CEO David Alterman takes a moment to reflect on dignity in defeat

I watch a lot of sport on TV and I am usually emotionally engaged in the outcome. (If we had had a swear box in operation during the England Wales rugby match last week, I would have filled it by half time.)

And that is because I care, and the pleasure that I get from seeing my team winning has a disproportionate, (ridiculously disproportionate) impact on my state of mind for days afterwards.

And the downside of caring is that when we lose, I have to work assiduously to stop frustration at what happened in a stupid game ruining my day.

But a strange thing happened on Tuesday morning. I woke up to find the England cricket team had lost a 5 day cricket match to New Zealand by one run. The closest margin possible. One that has only occurred once before in over two thousand matches.

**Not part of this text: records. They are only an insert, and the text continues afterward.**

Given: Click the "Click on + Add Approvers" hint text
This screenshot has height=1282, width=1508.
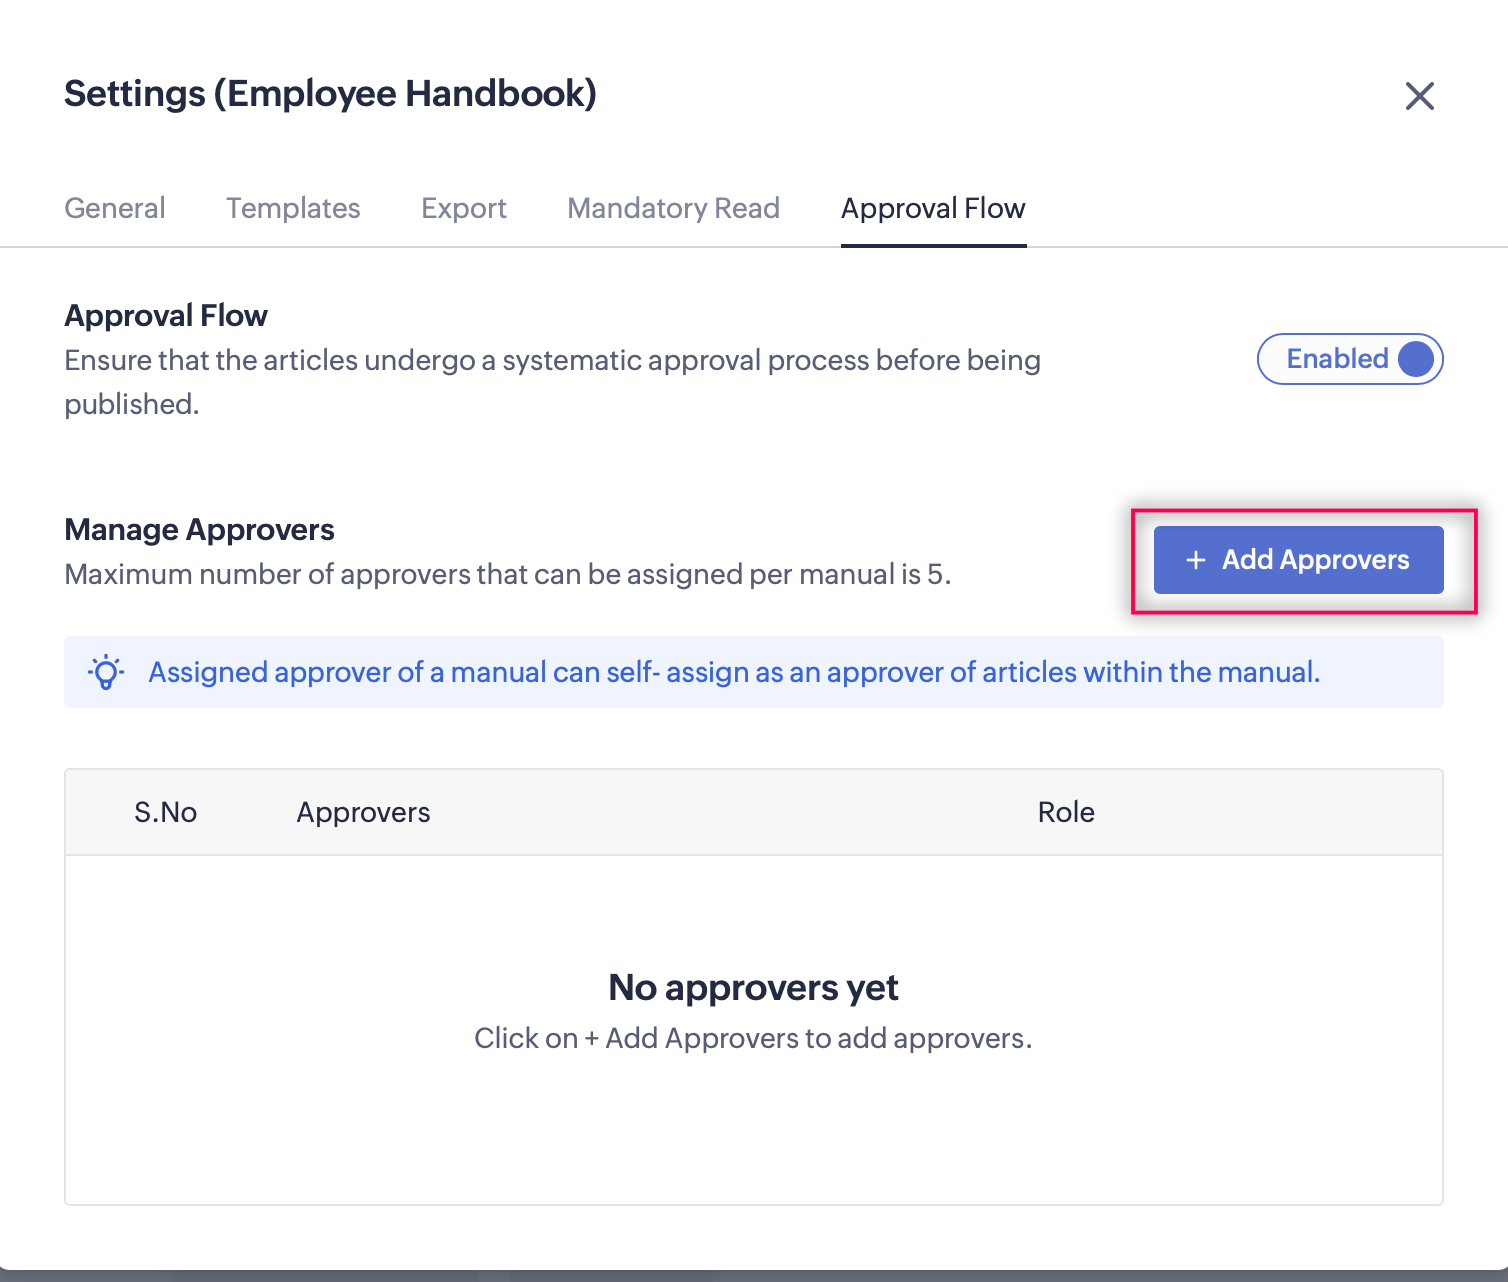Looking at the screenshot, I should coord(753,1038).
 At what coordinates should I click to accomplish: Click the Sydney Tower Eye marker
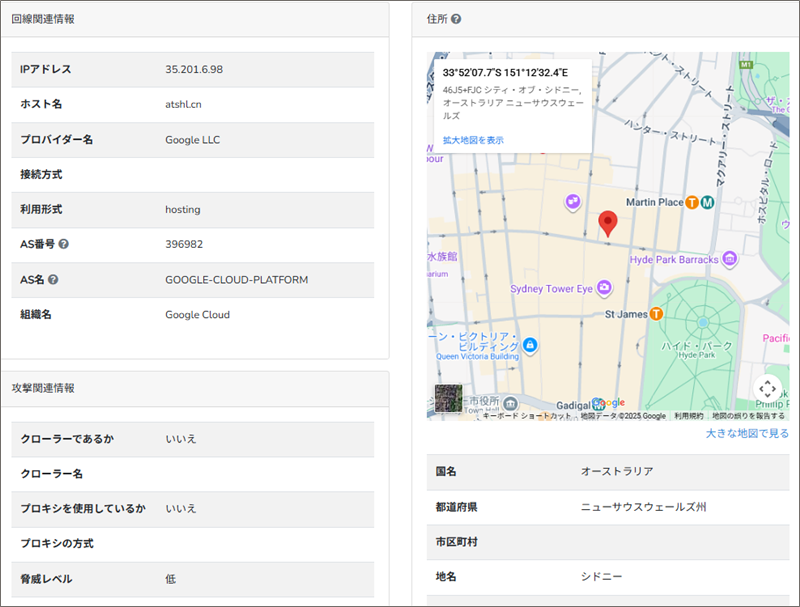(x=603, y=290)
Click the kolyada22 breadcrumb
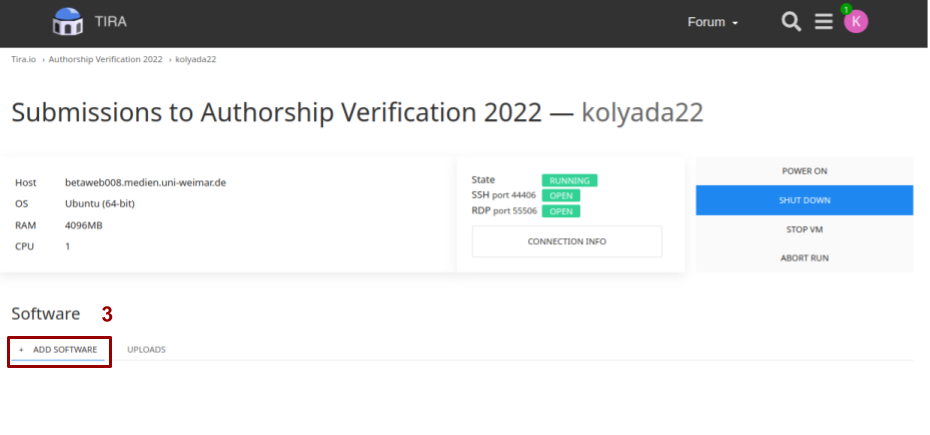Viewport: 930px width, 435px height. coord(196,59)
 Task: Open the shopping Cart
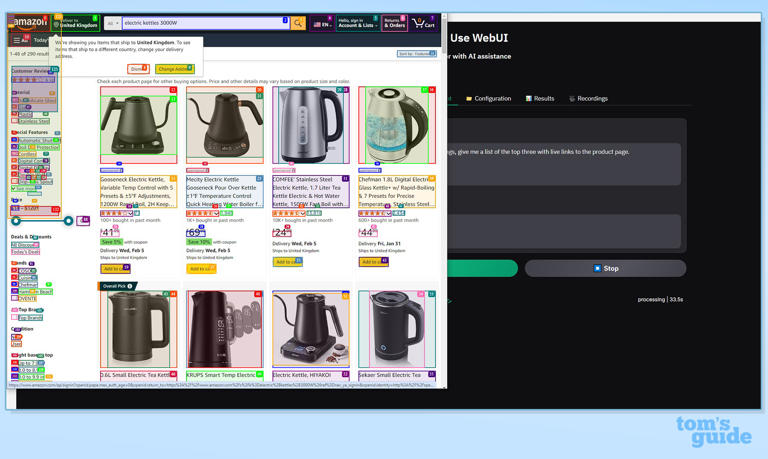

So that should have ruined my day, as usual. But it didn’t. in fact quite the opposite happened. It was a brilliant game. Both teams played well. The players knew they had been part of something special, celebrating together after the game in the knowledge they had both contributed to amazing entertainment.

Which is the point of sport. Isn’t it?

Matthew Syed in The Times reflected on this match and referencing Rudyard Kipling enjoyed the players’ ‘ability to win with courage and lose with grace’.

So what?

Well what if more of life was like that?

Could I show the same equanimity if we just missed out in a competitive pitch for some business but we knew we had done great work.

Good work will get its rewards in the end and we will win the next one. So let’s celebrate the quality of the work, not the vagaries of the outcome.

There’s a challenge for me – I’ll let you know how I get on.